El odio es algo muy personal para desperdiciarlo con esos desgraciados
Esta mañana venía en el coche recitando mi salmodia habitual contra los malditos hijos de puta que se creen que la carretera es su corral particular en el que desflorar analmente a todas las cabras agarrándose a sus cuernos refocilándose en su actitud obscena.
Normalmente pillo retenciones de forma puntual a la altura de Telde. A los pobres madrileños que sufren colas kilométricas todas las mañanas les parecerá que lo que yo pillo es como un bufo en medio de una tormenta: inapreciable. Pero cada uno está acostumbrado a lo que está acostumbrado, hoyga.
En medio de las retenciones es normal ver a gente que cumple a rajatabla la Ley de la Tangente, que tiene tres corolarios:
- Cualquier cruce de carril debe efectuarse con el coche tendiendo a 90º con respecto al carril de partida. Cuanto más obtuso sea el ángulo (como el conductor), mejor.
- Cuantos más carriles se crucen de una sola tacada, mejor. Un carril es el mínimo. Dos está cojonudo. Tres es la puta hostia. Cuatro tendría que hacer que todos los conductores se bajasen de sus coches para aplaudir.

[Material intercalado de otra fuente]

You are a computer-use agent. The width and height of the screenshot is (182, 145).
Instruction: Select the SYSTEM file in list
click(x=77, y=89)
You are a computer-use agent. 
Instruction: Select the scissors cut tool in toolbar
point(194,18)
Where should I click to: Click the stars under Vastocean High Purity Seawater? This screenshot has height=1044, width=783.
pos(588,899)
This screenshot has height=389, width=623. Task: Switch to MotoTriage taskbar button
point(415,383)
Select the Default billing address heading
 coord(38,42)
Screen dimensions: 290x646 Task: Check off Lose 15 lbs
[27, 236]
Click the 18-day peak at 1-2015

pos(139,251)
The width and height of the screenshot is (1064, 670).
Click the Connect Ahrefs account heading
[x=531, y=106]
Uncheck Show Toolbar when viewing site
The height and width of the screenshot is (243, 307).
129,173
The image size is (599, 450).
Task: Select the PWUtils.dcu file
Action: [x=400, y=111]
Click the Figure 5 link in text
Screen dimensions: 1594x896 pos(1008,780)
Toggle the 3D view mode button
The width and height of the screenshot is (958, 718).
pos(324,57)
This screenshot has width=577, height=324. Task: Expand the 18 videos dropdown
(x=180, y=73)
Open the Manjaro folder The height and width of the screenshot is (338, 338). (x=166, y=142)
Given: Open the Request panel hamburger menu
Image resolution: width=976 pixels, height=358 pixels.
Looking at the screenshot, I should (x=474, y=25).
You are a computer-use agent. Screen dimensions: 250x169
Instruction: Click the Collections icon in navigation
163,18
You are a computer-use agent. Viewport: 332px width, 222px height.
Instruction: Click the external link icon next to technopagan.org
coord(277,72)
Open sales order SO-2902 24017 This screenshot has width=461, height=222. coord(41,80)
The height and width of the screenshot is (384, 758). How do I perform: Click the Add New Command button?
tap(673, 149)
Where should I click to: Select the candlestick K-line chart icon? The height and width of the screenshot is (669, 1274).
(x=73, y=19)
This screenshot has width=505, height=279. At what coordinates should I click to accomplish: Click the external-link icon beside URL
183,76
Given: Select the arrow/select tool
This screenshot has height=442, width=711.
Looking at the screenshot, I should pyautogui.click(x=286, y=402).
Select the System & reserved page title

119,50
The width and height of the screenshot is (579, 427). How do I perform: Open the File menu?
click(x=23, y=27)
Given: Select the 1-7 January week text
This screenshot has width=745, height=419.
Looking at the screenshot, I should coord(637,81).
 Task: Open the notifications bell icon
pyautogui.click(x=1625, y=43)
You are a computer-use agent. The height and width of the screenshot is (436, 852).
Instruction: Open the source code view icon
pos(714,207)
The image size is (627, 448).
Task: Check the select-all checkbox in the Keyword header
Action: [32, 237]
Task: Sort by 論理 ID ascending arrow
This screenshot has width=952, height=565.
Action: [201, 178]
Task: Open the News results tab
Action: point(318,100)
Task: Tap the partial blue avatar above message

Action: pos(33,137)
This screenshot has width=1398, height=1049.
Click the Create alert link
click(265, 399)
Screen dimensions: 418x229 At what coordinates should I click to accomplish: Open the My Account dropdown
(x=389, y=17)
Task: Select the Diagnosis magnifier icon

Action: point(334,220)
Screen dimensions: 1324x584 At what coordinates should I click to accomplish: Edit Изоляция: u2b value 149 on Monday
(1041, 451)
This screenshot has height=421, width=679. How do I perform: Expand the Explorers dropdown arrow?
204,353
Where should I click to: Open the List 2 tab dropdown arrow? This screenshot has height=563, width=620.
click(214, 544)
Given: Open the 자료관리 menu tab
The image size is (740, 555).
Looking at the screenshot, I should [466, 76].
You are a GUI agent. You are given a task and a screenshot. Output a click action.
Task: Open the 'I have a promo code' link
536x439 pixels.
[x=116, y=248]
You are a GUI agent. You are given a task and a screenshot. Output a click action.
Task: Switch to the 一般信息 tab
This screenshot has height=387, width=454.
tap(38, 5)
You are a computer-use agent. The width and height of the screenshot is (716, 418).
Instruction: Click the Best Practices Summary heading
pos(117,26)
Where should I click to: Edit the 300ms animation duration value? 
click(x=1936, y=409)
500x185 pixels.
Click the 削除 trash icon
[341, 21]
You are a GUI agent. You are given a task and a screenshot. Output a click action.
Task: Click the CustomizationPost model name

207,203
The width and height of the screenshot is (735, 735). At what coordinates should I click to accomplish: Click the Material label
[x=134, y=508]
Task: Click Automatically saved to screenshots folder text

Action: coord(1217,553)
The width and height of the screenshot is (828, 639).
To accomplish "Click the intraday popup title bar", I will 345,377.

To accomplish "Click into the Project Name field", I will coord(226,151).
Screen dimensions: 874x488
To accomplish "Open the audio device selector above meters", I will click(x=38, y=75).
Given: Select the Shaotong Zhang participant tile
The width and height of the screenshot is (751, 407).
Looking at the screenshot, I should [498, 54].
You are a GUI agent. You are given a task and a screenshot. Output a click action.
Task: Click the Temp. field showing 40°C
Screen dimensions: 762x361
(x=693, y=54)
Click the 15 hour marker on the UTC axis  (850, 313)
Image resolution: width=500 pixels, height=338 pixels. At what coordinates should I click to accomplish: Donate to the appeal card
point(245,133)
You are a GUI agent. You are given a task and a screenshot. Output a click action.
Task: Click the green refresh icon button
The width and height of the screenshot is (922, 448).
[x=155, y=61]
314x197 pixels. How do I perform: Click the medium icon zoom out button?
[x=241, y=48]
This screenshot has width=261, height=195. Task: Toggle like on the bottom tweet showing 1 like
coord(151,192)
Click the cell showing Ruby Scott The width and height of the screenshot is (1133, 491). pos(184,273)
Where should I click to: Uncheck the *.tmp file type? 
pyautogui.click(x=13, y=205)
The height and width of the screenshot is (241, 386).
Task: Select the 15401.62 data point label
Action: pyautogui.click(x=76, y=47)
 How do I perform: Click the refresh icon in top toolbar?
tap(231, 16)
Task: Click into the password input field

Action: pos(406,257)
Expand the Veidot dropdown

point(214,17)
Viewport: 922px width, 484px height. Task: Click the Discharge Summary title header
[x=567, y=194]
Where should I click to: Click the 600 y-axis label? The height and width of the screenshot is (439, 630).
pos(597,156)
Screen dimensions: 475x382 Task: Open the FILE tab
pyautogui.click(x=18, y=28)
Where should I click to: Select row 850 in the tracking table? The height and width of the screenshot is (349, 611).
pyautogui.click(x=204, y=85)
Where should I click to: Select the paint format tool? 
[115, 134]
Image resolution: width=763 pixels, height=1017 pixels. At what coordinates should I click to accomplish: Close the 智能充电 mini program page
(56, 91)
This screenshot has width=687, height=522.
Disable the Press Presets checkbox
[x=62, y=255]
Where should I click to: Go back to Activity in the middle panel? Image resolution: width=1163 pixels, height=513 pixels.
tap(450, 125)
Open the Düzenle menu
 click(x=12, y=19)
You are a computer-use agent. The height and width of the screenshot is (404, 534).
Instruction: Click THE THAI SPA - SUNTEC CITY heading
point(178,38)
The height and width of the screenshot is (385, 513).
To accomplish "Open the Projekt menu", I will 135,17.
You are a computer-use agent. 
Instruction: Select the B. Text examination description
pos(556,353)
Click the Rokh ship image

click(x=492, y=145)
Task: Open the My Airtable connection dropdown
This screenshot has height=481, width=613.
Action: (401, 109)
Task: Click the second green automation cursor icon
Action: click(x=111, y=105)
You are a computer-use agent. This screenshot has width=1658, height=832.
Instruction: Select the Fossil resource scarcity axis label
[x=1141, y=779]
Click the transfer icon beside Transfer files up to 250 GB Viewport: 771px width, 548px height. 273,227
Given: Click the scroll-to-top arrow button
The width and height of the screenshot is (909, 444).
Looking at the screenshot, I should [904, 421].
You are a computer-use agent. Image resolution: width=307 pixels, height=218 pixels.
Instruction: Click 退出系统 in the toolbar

- La maniobra debe ser efectuada a toda velocidad aún cuando los coches en retención estén prácticamente detenidos, haciendo que todo el mundo tenga que frenar como si estuviera a punto de despeñarse por las cataratas Victoria.
Esos angelitos son depositarios habituales de mis cargas de profundidad verbales. Hoy incluso me permití mascullar a media voz:
Por Yog-Sothoth, cómo los odio...
Pero luego me quedé pensando en que semejantes desperdicios humanos no merecen mi odio, porque el odio, como el amor, es un sentimiento muy personal que solo deberíamos destinar a enemigos íntimos. No es que yo tenga ninguno, pero nunca se sabe.
De todas formas, me es complicado reprimir mi odio. Entre estos y los chupacentro, vamos listos.